Слова прозвучали как-то слишком категорично, и Мадаленна не удержалась от улыбки, но, заметив, что и Эйдин улыбнулся, она уткнулась носом в землю и постаралась накрыть ростки полностью сеткой. Удивительные были эти разговоры; каждый раз Мадаленна обещала себе, что не станет вступать в беседу с этим человеком, но стоило ему сказать слово, как ей уже хотелось сказать два, и непонятное облегчение поселялось у нее после их бесед; все становилось будто просто и понятно. Это должно было настораживать, ведь она его знала так мало.

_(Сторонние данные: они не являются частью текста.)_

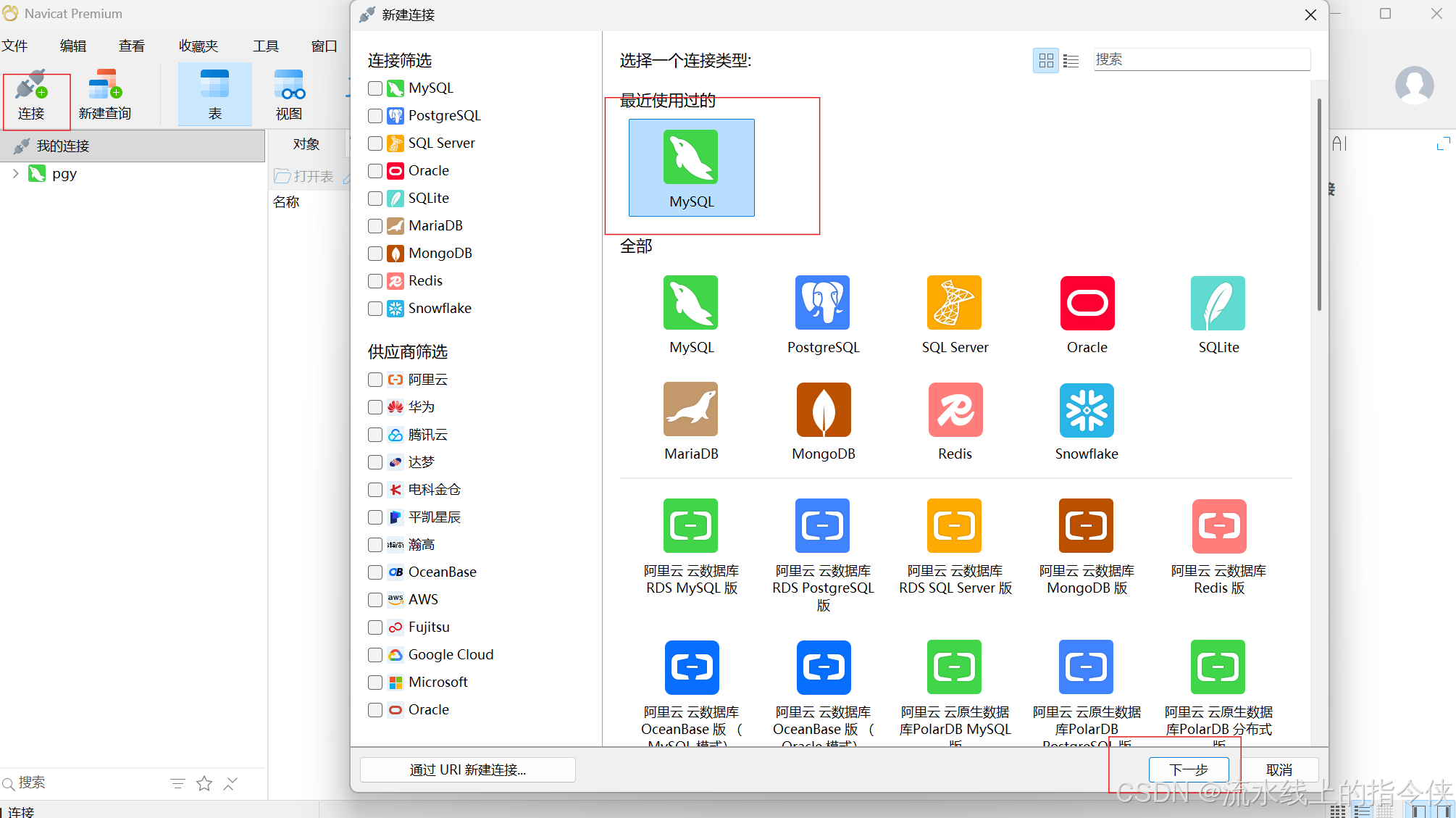Select the MongoDB leaf icon
Screen dimensions: 1456x818
tap(823, 409)
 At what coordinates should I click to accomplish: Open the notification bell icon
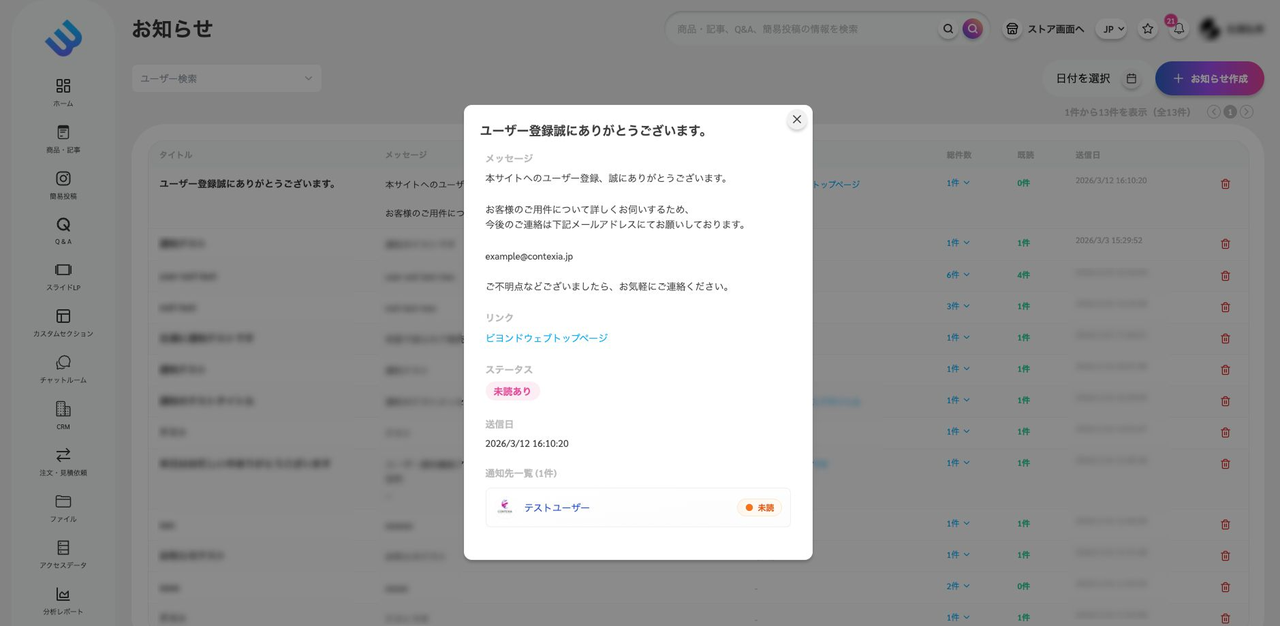1178,29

— Вы так платье не испачкаете?

— Ничего страшного, земля быстро отстирывается.

— Я, признаться честно, видел мало девушек, кто так любит возиться в земле. — Мистер Гилберт присел рядом и достал портсигар. — Как вы думаете, если я покурю около сторожки, мистер Смитон меня не выгонит?

— Мистер Смитон — нет, а я выгоню. Будьте любезны, подайте лейку.

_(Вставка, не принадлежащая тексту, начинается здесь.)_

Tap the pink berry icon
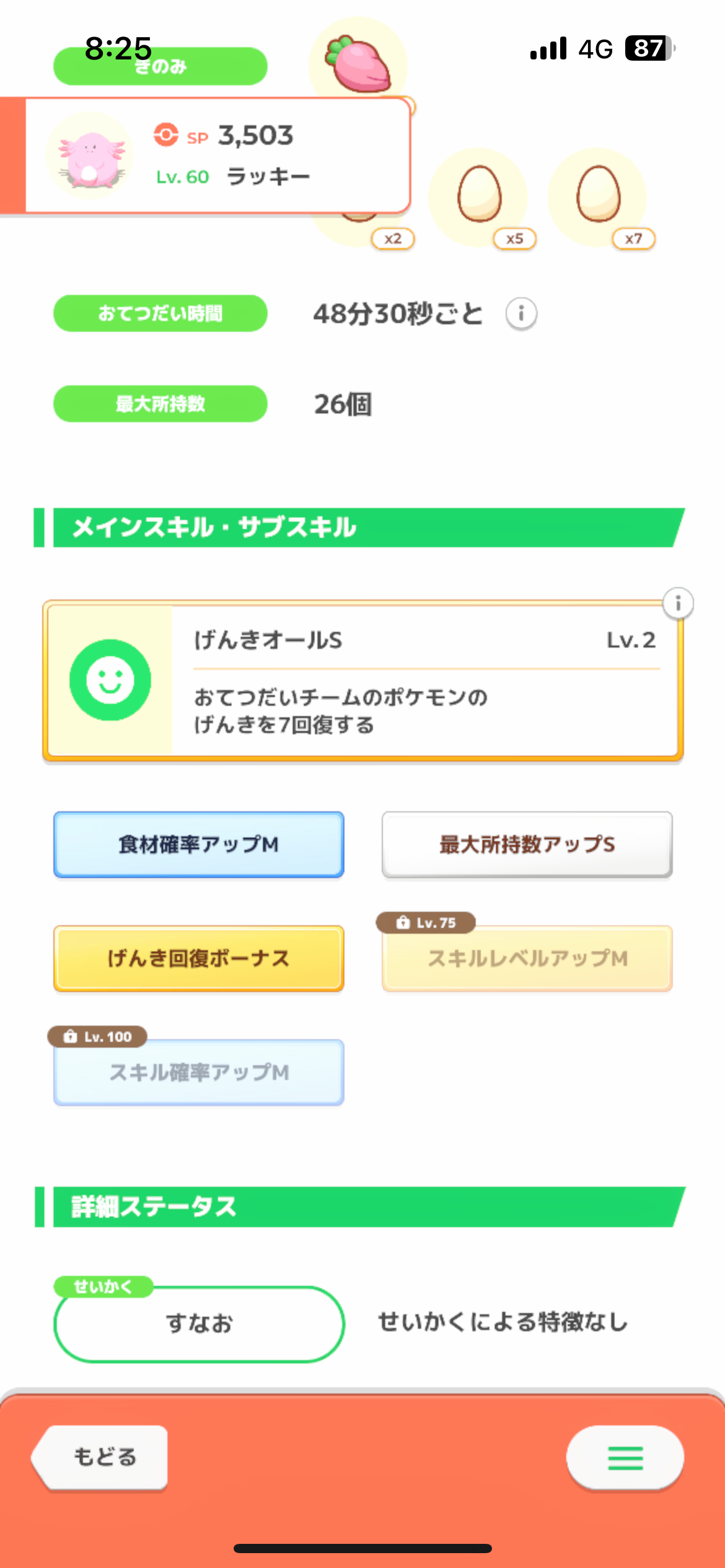The width and height of the screenshot is (725, 1568). click(x=358, y=64)
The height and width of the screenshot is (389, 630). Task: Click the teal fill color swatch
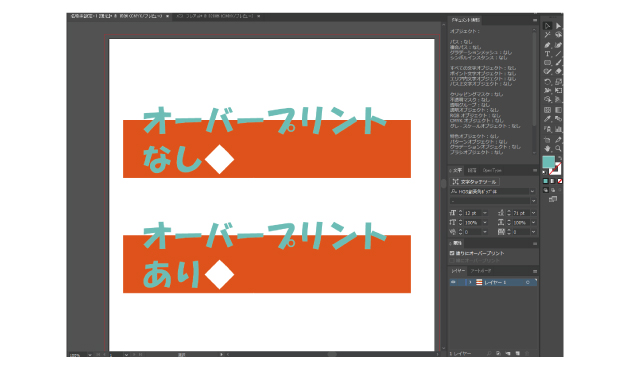(548, 162)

— Намек понят, пожалуйста.

Мистер Гилберт хотел что-то еще сказать, но из сторожки вдруг раздался звонок телефона, и он быстро подбежал к трубке. Мадаленна снова так измазалась в земле, что перчатки из красных превратились в черные.

— Мистер Гилберт слушает, — послышался голос Эйдина. — Да, все верно, это теплицы мистера Смитона. Кого? Мадаленну? А, мисс Стоунбрук, да, конечно, одну минуту. Мисс Стоунбрук, — он подошел к ней, и Мадаленна постаралась откинуть с глаз вылезшую челку. — Вас просят к телефону.

— Как меня назвали? — спросила Мадаленна и, видя недоуменный взгляд, пояснила. — Мадаленной или Мэдди?

— Мадаленной.

— А, значит, это моя мама. Благодарю.

— Давайте ваши перчатки, вам неудобно будет разговаривать.

Мадаленна хотела было отказаться, но, поняв, как нелепо это будет выглядеть, кивнула и поблагодарила Эйдина.

— Да, мама, я слушаю.

Мама не сказала ничего такого, чтобы Мадаленна не ожидала услышать — Хильде понадобилась помощь, и она стенала на весь дом, что Мэдди как всегда нет в тот момент, когда она так нужна. Мадаленне хотелось бы сказать, что она обо всем этом думает, но мистер Гилберт стоял рядом, и она сочла за лучшее смять листок бумаги и кинуть его в корзину.

— Да, хорошо, я приеду. Нет, все нормально. Целую. — Больше всего ей хотелось треснуть трубкой по корпусу, но телефон был ни при чем, и Мадаленна только глубоко вдохнула. Она не из породы мечтателей, она из породы деятелей, надо только почаще себе это повторять.

— Если вам нужно уйти, я могу вас проводить. — Мистер Гилберт оказался рядом и протянул перчатки. Те были чистыми.

— Да, мне нужно уйти, но провожать не надо, я знаю дорогу.

— Хорошо.

Мадаленна вышла из сторожки и быстро подошла к постаменту. Она успеет его украсить, если приедет за час до праздника. Нужно будет только пораньше встать, или вообще не ложиться.

— Не беспокойтесь, мисс Стоунбрук, я никого и близко не подпущу к постаменту.

— Благодарю.

У нее возникло ощущение, что мистер Гилберт смеялся над ней, но его улыбка была мягкой, словно этот человек не мог вообще зло шутить.

— Я подъеду завтра ровно в семь.

— Хорошо.

— Скажите, пожалуйста, мистеру Смитону, что мне пришлось уехать.

— Конечно.

Мадаленна чувствовала, что необходимо было сказать что-то еще, однако она не обратила внимания на приличные манеры и, быстро кивнув, прошла к выходу. Хотелось обернуться и посмотреть, куда мистер Гилберт пошел; хотелось прислушаться, чтобы понять, какую песню он напоет, но она сурово одернула себя, и вышла на остановку. Вечер был чудесным — теплым и мягким, и Мадаленна вдруг поймала себя на мысли, что даже если Хильда закатит страшный скандал, она останется в этом доме и не убежит в никуда. Страх перед Бабушкой куда-то исчез, и удивительная решимость вдохнуть свежего воздуха в этот затхлый дворец наполнила ее до краев. Сегодняшний разговор был ни при чем, просто Мадаленна Стоунбрук решила перестать мечтать о пустом.